A trader said that Solo Cup Co.'s 10½% senior secured notes due 2013 "are hanging in there," around the 1031/4-103½ area, with "a fair amount" of the bonds changing hands.

However, he saw the company's 8½% senior subordinated notes due 2014 trading down around the mid-80s from recently higher levels, although he said that the downturn was "not all in one day."

In Thursday's dealings, he saw the bonds trading down around an 841/4-84½ context, versus 85-85¼ on Wednesday.

There was no fresh news out on the Lake Forest, Ill.-based manufacturer of paper and plastic cups, plates, bowls and utensils.

OPTI debt dips

A market source said that OPTI Canada Inc.'s 8¼% notes due 2014 were down a deuce on Thursday to finish at 53 bid.

A Canadian newspaper meantime quoted the president and chief executive officer of OPTI Canada's partner in its pilot Long Lake, Alta. oil-shale plant, Nexen Inc., as having said that his company sees no need to buy out OPTI Canada's 35% stake in that project.
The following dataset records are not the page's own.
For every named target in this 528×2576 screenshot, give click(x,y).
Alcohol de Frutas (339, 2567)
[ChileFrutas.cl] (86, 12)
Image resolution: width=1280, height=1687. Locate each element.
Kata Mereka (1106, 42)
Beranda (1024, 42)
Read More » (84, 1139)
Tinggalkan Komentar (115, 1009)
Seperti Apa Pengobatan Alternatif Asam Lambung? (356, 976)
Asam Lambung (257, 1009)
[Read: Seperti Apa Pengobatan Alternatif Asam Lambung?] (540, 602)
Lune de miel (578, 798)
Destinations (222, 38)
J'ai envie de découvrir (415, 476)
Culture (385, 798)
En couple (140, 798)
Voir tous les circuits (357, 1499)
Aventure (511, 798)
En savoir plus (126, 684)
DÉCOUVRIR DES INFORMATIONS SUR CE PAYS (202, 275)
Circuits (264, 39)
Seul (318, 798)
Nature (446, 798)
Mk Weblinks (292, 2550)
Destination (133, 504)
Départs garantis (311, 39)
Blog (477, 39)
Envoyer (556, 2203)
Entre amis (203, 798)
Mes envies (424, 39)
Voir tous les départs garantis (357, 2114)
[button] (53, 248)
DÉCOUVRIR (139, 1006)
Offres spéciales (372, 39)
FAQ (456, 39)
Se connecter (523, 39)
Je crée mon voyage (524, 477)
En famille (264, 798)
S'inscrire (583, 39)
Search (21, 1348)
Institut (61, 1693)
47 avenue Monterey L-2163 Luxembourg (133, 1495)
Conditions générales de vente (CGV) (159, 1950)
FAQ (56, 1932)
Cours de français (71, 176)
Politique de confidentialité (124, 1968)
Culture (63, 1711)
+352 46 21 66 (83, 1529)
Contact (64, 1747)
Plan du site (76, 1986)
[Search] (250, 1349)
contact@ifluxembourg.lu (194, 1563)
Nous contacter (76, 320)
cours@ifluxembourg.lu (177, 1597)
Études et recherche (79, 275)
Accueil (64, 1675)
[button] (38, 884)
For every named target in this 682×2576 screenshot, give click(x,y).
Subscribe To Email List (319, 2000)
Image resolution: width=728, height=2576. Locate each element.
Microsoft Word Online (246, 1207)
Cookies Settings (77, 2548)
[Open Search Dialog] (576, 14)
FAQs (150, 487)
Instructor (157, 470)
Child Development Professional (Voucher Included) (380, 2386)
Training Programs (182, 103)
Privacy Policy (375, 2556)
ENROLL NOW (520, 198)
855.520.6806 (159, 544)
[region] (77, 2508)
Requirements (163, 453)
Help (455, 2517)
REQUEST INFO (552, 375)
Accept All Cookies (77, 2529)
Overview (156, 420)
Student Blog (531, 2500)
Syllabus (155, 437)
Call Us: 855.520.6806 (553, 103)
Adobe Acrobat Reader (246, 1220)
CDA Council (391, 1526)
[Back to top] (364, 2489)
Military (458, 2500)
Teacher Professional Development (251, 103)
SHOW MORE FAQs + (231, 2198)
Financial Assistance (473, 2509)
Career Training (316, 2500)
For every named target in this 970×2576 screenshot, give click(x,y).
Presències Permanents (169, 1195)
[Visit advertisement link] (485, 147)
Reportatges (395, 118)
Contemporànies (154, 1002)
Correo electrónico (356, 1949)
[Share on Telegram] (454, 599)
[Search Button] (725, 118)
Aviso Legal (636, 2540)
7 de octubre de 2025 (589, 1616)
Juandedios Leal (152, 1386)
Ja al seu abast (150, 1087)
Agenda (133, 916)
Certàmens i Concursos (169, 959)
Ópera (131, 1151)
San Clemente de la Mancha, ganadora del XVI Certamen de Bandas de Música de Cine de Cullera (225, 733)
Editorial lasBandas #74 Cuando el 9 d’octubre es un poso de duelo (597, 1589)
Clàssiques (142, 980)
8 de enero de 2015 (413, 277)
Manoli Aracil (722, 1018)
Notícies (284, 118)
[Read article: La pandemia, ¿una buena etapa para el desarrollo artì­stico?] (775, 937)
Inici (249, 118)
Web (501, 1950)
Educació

The troubled Calgary, Alta.-based OPTI has recently been exploring the possibility of selling assets, or even the whole company, but has so far not found any potential buyers.

The Edmonton Journal quoted Nexen boss Marvin F. Romanow as having declared during an interview that "there's no driving necessity for us to own all of it," adding that his company has a "healthy working interest at 65%."